* [Material for this exercise]:

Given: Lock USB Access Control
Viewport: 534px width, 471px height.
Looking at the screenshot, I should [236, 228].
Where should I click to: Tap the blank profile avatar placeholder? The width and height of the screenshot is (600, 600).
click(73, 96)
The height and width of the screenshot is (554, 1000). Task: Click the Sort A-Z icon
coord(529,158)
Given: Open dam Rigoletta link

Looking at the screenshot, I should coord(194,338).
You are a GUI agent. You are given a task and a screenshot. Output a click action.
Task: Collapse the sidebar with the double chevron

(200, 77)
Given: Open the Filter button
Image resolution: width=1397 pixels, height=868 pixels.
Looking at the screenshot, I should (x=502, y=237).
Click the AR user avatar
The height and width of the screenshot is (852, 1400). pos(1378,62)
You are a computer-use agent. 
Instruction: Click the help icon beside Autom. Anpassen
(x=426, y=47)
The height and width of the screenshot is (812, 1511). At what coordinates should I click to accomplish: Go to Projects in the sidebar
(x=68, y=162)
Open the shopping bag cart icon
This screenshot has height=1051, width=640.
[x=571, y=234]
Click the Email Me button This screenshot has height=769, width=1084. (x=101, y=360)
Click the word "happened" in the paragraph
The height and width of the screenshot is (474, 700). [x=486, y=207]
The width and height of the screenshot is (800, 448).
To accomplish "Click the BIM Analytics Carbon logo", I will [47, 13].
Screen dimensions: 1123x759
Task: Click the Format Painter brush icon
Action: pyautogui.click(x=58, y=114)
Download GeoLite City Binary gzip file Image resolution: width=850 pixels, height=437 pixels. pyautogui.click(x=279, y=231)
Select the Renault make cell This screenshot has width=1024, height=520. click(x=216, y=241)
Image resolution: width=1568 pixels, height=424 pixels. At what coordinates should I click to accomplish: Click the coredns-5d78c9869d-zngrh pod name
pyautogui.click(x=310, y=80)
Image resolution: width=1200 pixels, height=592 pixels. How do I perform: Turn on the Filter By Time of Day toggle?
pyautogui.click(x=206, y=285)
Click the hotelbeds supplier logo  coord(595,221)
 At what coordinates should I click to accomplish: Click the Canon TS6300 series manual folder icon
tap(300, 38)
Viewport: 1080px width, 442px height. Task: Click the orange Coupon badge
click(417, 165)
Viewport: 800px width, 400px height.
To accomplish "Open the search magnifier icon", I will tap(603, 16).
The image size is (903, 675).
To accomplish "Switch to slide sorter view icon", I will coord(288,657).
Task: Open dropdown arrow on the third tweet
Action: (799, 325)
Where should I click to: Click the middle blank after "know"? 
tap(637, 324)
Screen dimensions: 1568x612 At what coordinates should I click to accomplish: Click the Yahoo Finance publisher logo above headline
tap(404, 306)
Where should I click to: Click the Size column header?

* [Written task]:
Rewrite the material above as a numbered list, one entry per line, leaving out the blank lines.

* [The response]:
1. Given: Lock USB Access Control
2. Viewport: 534px width, 471px height.
3. Looking at the screenshot, I should [236, 228].
4. Where should I click to: Tap the blank profile avatar placeholder? The width and height of the screenshot is (600, 600).
5. click(73, 96)
6. The height and width of the screenshot is (554, 1000). Task: Click the Sort A-Z icon
7. coord(529,158)
8. Given: Open dam Rigoletta link
9. Looking at the screenshot, I should coord(194,338).
10. You are a GUI agent. You are given a task and a screenshot. Output a click action.
11. Task: Collapse the sidebar with the double chevron
12. (200, 77)
13. Given: Open the Filter button
14. Image resolution: width=1397 pixels, height=868 pixels.
15. Looking at the screenshot, I should (x=502, y=237).
16. Click the AR user avatar
17. The height and width of the screenshot is (852, 1400). pos(1378,62)
18. You are a computer-use agent. 
19. Instruction: Click the help icon beside Autom. Anpassen
20. (x=426, y=47)
21. The height and width of the screenshot is (812, 1511). At what coordinates should I click to accomplish: Go to Projects in the sidebar
22. (x=68, y=162)
23. Open the shopping bag cart icon
24. This screenshot has height=1051, width=640.
25. [x=571, y=234]
26. Click the Email Me button This screenshot has height=769, width=1084. (x=101, y=360)
27. Click the word "happened" in the paragraph
28. The height and width of the screenshot is (474, 700). [x=486, y=207]
29. The width and height of the screenshot is (800, 448).
30. To accomplish "Click the BIM Analytics Carbon logo", I will [47, 13].
31. Screen dimensions: 1123x759
32. Task: Click the Format Painter brush icon
33. Action: pyautogui.click(x=58, y=114)
34. Download GeoLite City Binary gzip file Image resolution: width=850 pixels, height=437 pixels. pyautogui.click(x=279, y=231)
35. Select the Renault make cell This screenshot has width=1024, height=520. click(x=216, y=241)
36. Image resolution: width=1568 pixels, height=424 pixels. At what coordinates should I click to accomplish: Click the coredns-5d78c9869d-zngrh pod name
37. pyautogui.click(x=310, y=80)
38. Image resolution: width=1200 pixels, height=592 pixels. How do I perform: Turn on the Filter By Time of Day toggle?
39. pyautogui.click(x=206, y=285)
40. Click the hotelbeds supplier logo  coord(595,221)
41.  At what coordinates should I click to accomplish: Click the Canon TS6300 series manual folder icon
42. tap(300, 38)
43. Viewport: 1080px width, 442px height. Task: Click the orange Coupon badge
44. click(417, 165)
45. Viewport: 800px width, 400px height.
46. To accomplish "Open the search magnifier icon", I will tap(603, 16).
47. The image size is (903, 675).
48. To accomplish "Switch to slide sorter view icon", I will coord(288,657).
49. Task: Open dropdown arrow on the third tweet
50. Action: (799, 325)
51. Where should I click to: Click the middle blank after "know"? 
52. tap(637, 324)
53. Screen dimensions: 1568x612 At what coordinates should I click to accomplish: Click the Yahoo Finance publisher logo above headline
54. tap(404, 306)
55. Where should I click to: Click the Size column header?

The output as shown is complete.